在您的命令中,您指定了 --input_shape [3,960,960]
,这意味着模型的输入是一个 3 通道的图像(RGB)。然而,mean_values
参数中提供了三个值,这与输入通道数匹配。因此,问题可能出在其他地方。
以下是一些可能的解决方案和调试步骤:
1. 检查模型输入通道数
确保您的模型确实是一个 3 通道的输入。您可以使用 Netron 或其他工具来检查 ONNX 模型的输入形状。
2. 检查 mean_values
参数
确保 mean_values
参数中的值数量与输入通道数匹配。对于 3 通道的输入,您需要提供 3 个均值。
3. 检查 transformations_config
文件
确保 transformations_config
文件中的配置与模型的输入形状和均值/缩放值一致。faster_rcnn.json
文件可能包含一些特定的转换规则,需要与模型的输入匹配。
4. 使用正确的 OpenVINO 版本
确保您使用的 OpenVINO 版本支持您的 ONNX 模型。有时,模型转换问题可能是由于 OpenVINO 版本与模型不兼容引起的。
5. 尝试简化命令
您可以尝试简化命令,逐步添加参数,以确定是哪个参数导致了问题。例如:
python ./mo_onnx.py --input_model FasterRCNN-10.onnx --input_shape [3,960,960]

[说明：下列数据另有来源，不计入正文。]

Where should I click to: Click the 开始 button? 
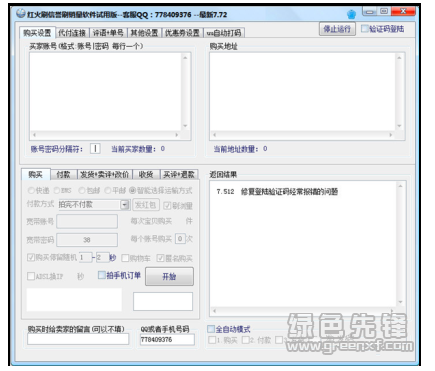click(x=169, y=276)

如果这个命令可以正常运行,再逐步添加 mean_values
和 transformations_config
参数。
6. 检查模型预处理
确保模型的预处理步骤与 mean_values
和 input_shape
一致。例如,如果模型在训练时使用了特定的预处理步骤(如归一化、均值减法等),您需要在转换时保持一致。
7. 查看完整错误日志
查看完整的错误日志,可能会提供更多关于问题的详细信息。错误日志中可能包含其他提示,帮助您定位问题。
示例命令
以下是一个可能的正确命令示例:
python ./mo_onnx.py --input_model FasterRCNN-10.onnx --input_shape [3,960,960] --mean_values [102.9801,115.9465,122.7717] --transformations_config ./extensions/front/onnx/faster_rcnn.json
如果问题仍然存在,建议您检查模型的输入通道数、预处理步骤以及转换配置文件的正确性。